JULES: You know she opens the fridge in every apartment we look at? Do you think that’s acceptable behavior?

JACK: I really don’t care.

RO: They want you to look in the fridge. That’s all part of the real estate agent’s so-called “homestyling,” everyone knows that. Once I found tacos. They still rank in the top three tacos I’ve ever eaten.

JULES: Hang on, you ate the tacos?

RO: They want you to.

JULES: You ate food you found in some stranger’s fridge? Are you kidding?

RO: What’s wrong with that? It was chicken. Well, I think it was chicken. Everything tastes like chicken when it’s been in the fridge awhile. Apart from turtle. Have I told you about the time I ate turtle?

JULES: What? No! Stop talking now, I’m going to throw up, seriously.

RO: What do you mean, stop talking? You’re the one who keeps saying you want us to know everything about each other!

JULES: Well, I’ve changed my mind. Right now I think we know just the right amount about each other.

RO: Do you think it’s weird to eat tacos at a viewing?

JACK: I’d appreciate it if you didn’t involve me in this.

JULES: He thinks it’s sick.

RO: He didn’t say that! You know what is sick? Jules hides candy and chocolate. What sort of adult does that?

JULES: I hide expensive chocolate, sure, because I’m married to a wormhole.

RO: She’s lying. One time I discovered she’d bought sugar-free chocolate. Sugar-free! And then she hid that as well, as if I wouldn’t even be able to stop myself eating sugar-free chocolate, like some bloody psychopath.

JULES: And then you ate it.

RO: To teach you a lesson. Not because I enjoyed it.

JULES: Okay, I’m ready to answer your questions now!

JACK: Wow. Lucky me.

JULES: Do you want to ask your questions or not?

JACK: Okay. When the perpetrator let you go, and you left the apartment, do you remember who went downstairs with you?

JULES: All the hostages, of course.

JACK: Can you list them, please, in the order you remember them going down the stairs?

JULES: Sure.
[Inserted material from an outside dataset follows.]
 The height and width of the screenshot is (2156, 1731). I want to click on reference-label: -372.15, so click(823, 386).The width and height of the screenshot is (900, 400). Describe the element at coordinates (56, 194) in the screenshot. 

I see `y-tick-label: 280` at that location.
Me and Ro, Estelle, Lennart, Zara, Anna-Lena, and Roger.

JACK: What about the real estate agent?

JULES: Okay, and the real estate agent.

JACK: The real estate agent must have been with you as well?
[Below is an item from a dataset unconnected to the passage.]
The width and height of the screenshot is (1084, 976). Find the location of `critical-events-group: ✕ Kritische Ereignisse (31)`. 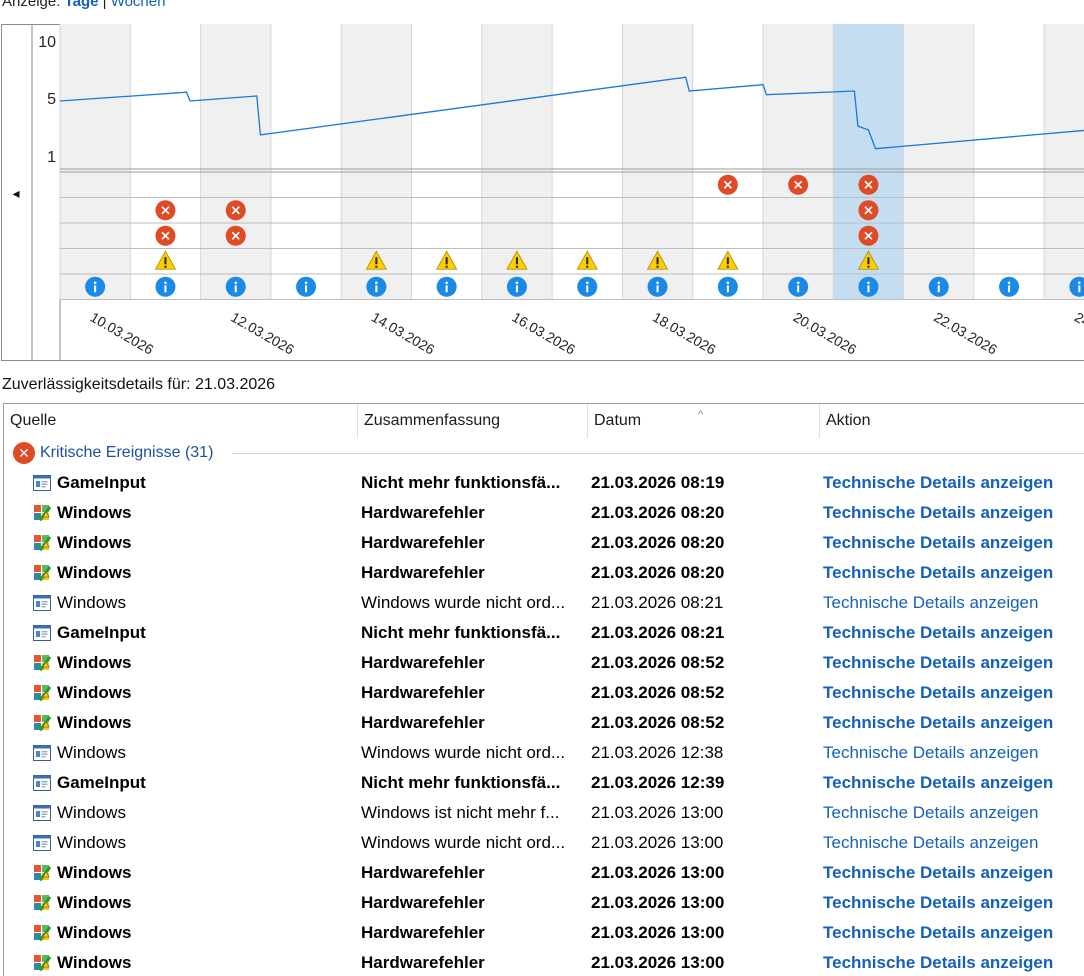

critical-events-group: ✕ Kritische Ereignisse (31) is located at coordinates (544, 453).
JULES: Are we nearly finished here?

RO: I’m hungry.

46


All professions have their technical aspects that outsiders don’t understand, tools and implements and complicated terminology. Perhaps the police force has more than most, its language is constantly changing, older officers lose track of it at the same rate that younger officers invent it. So Jim didn’t know what the damn thing was called, the telephone thingy. He just knew that there was something special about it that meant you could make calls even though there was hardly any signal, and that Jack was delighted that the station had been given one. Jack was perhaps capable of being more delighted by telephone thingies than Jim thought was strictly reasonable, but it was this phone they had sent in to the bank robber at the end of the hostage drama, so it turned out to be fairly useful after all. It was actually Jim who came up with the idea, which he was not a little proud of. Just after the hostages had been released, the negotiator had called the bank robber on that phone in an attempt to negotiate a peaceful surrender. That was when they heard the shot.

Naturally, Jack has explained the technology in the phone to Jim in great detail, so obviously Jim still calls it “that special telephone thingy which gets a bloody signal where there isn’t a bloody signal.” When they were about to send it in to the bank robber, obviously Jack told Jim to make sure the ringtone was set properly. Which of course it wasn’t.

 

* * *

Jack is looking around the apartment.